### Collected data entries
·····

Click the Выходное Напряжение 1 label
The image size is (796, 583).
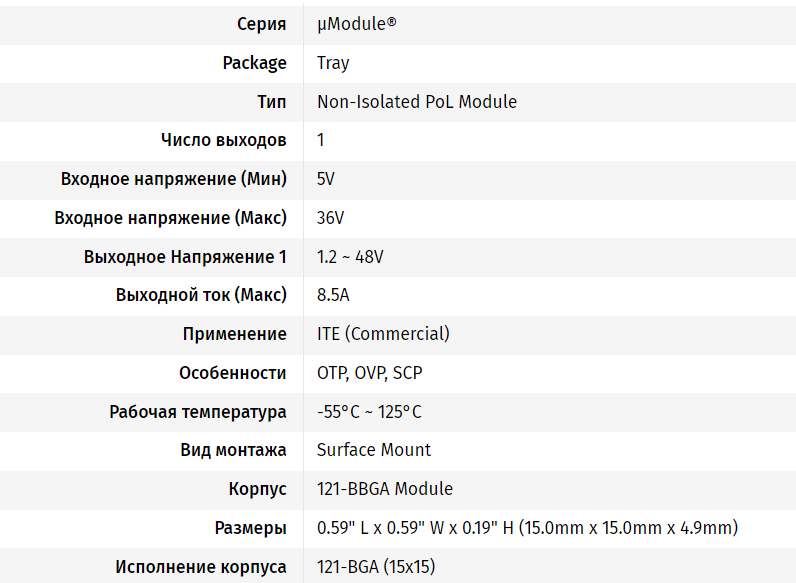pyautogui.click(x=185, y=257)
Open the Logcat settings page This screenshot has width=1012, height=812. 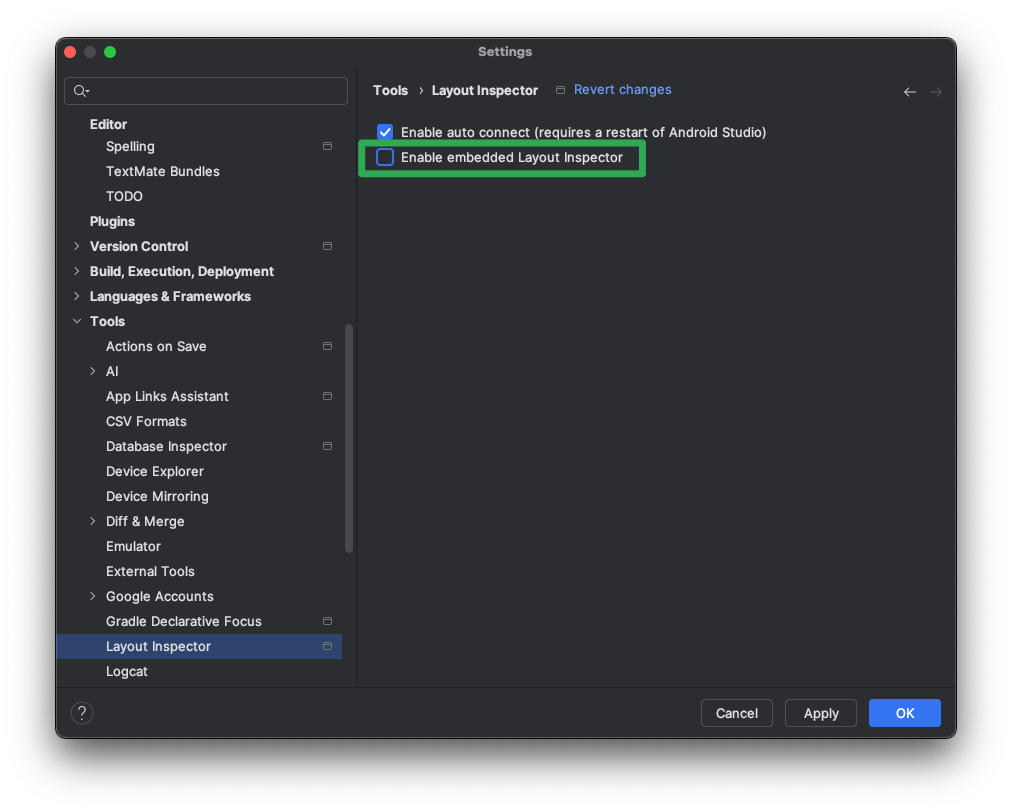point(126,671)
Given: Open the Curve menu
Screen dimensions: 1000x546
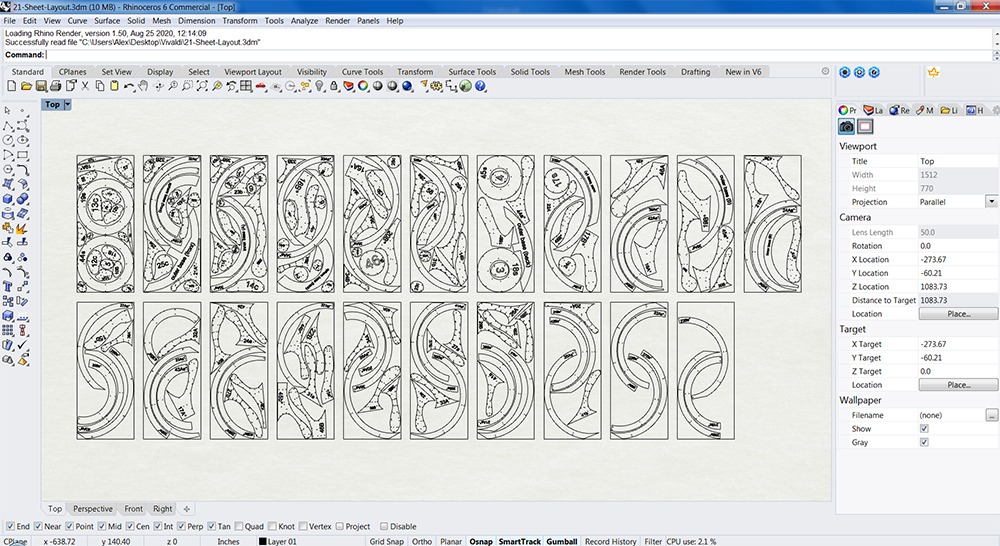Looking at the screenshot, I should click(x=77, y=20).
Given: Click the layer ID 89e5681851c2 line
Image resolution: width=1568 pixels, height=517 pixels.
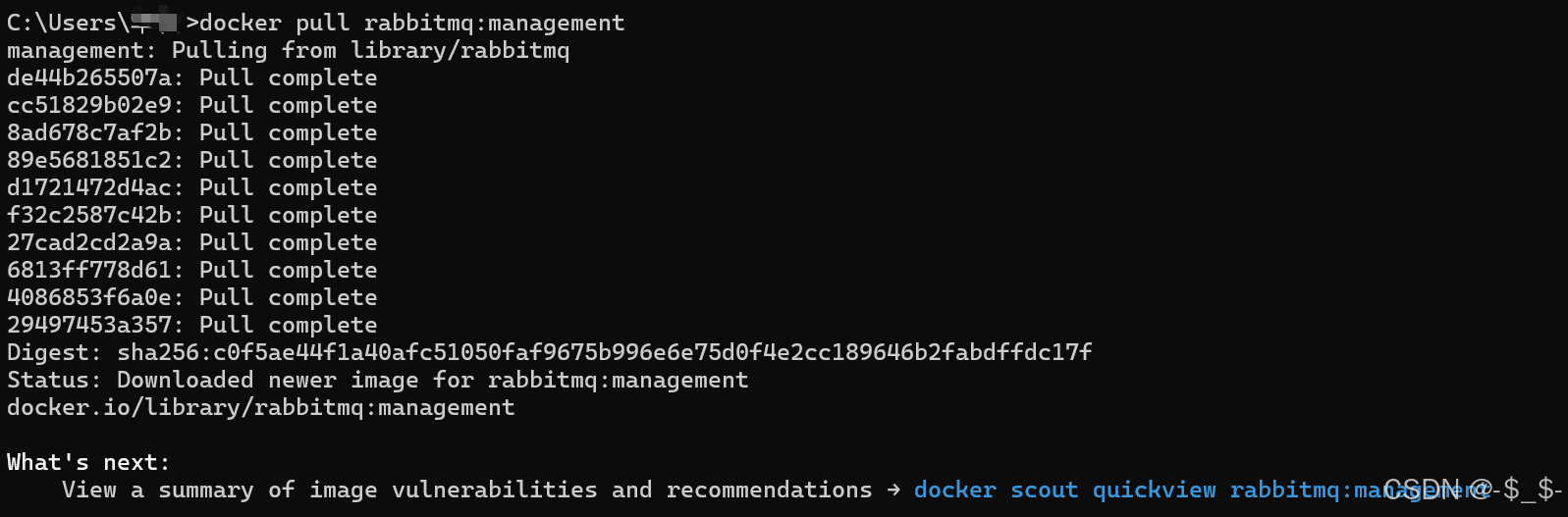Looking at the screenshot, I should tap(191, 160).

·····

### Exercise aim
From the entries above, copy each line holding "Given".

### Worked solution
Given: Open the Curve menu
Given: Click the layer ID 89e5681851c2 line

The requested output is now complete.